Recirculation operation grain dryers allow grains to circulate automatically in the dryer, ensuring uniform drying and maintaining good quality. This type of dryer includes closed-loop circulation dryers and split-loop circulation dryers, offering better drying uniformity. However, they are more complex in structure [144,145,146,147].

5. Challenges and Development Trends

Despite the considerable advancements in grain drying technologies, several challenges continue to impede their widespread application. Energy consumption remains a significant issue, as many drying methods, particularly traditional hot air drying, consume substantial amounts of energy, which is not only costly but also contributes to environmental degradation. The pressure to reduce carbon footprints is mounting, and more energy-efficient, eco-friendly drying technologies are essential. To address this, emerging drying methods such as microwave, infrared, and solar drying are gaining traction due to their energy-saving benefits. However, these methods still face practical hurdles, including high costs, inconsistent drying, and the challenges of maintaining the nutritional and sensory quality of the grains.

Another persistent challenge is uneven drying, which is a critical concern for large-scale operations. In conventional methods, the outer layers of the grain often dry faster than the interior, leading to over-drying or insufficient moisture removal. This inconsistency can affect both the quality and the storage stability of the grains. In addition, high-temperature drying can lead to significant nutrient degradation, particularly of sensitive vitamins and antioxidants, necessitating the development of more precise temperature control techniques that minimize this loss.

The future development of grain drying technology will need to focus on integrating multi-functional drying systems that combine different technologies to optimize energy use and drying efficiency. Hybrid systems, such as microwave-assisted hot air drying or solar-assisted infrared drying, hold promise in addressing both energy efficiency and quality retention issues. Moreover, the incorporation of smart systems, such as real-time monitoring and automated controls, will be crucial for optimizing drying processes and ensuring uniformity.

6. Conclusions

In conclusion, grain drying is an essential process that directly impacts the storage, transportation, and processing of grains. As global food security concerns intensify, the development of efficient, sustainable, and cost-effective grain drying technologies is crucial. Traditional methods such as hot air drying continue to dominate, but they present several challenges, including high energy consumption, slow drying rates, and quality degradation. New technologies such as microwave, infrared, and freeze drying offer significant advantages in terms of energy efficiency and nutrient preservation, but they also face limitations in terms of equipment cost and scalability.

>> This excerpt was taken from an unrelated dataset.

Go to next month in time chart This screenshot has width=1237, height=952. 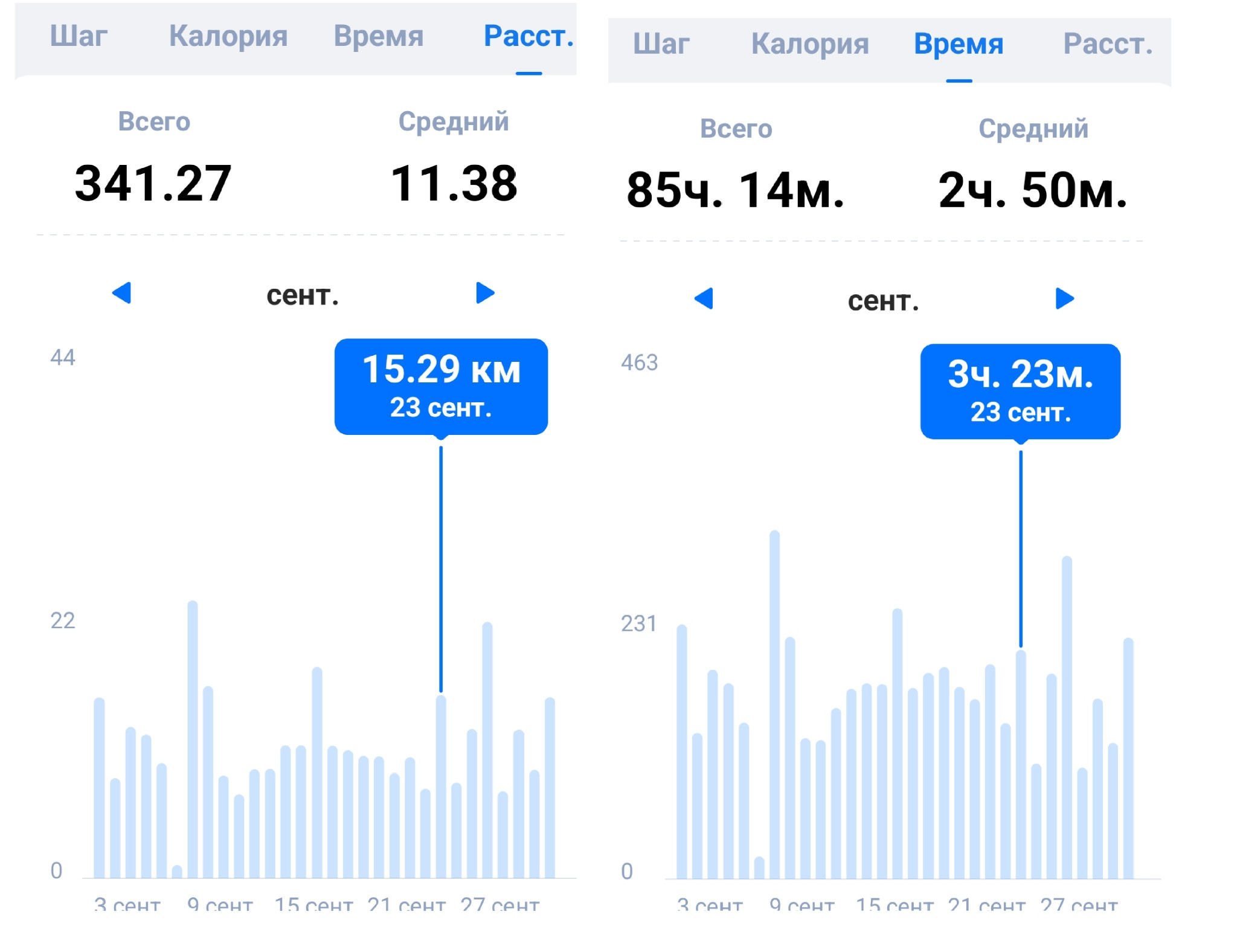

The integration of advanced drying systems, including hybrid technologies and intelligent control mechanisms, appears to be the most promising direction for the future. As the demand for high-quality, sustainably produced grains increases, it will be vital for the industry to adopt these innovative solutions to improve efficiency, reduce energy consumption, and preserve the nutritional and sensory qualities of the grains.

Future research should focus on addressing the challenges of uneven drying, energy consumption, and quality degradation through the development of optimized drying systems and advanced control strategies. With ongoing technological advancements and the integration of smart, multi-functional systems, grain drying can evolve to meet the needs of modern agriculture, promoting both sustainability and food security.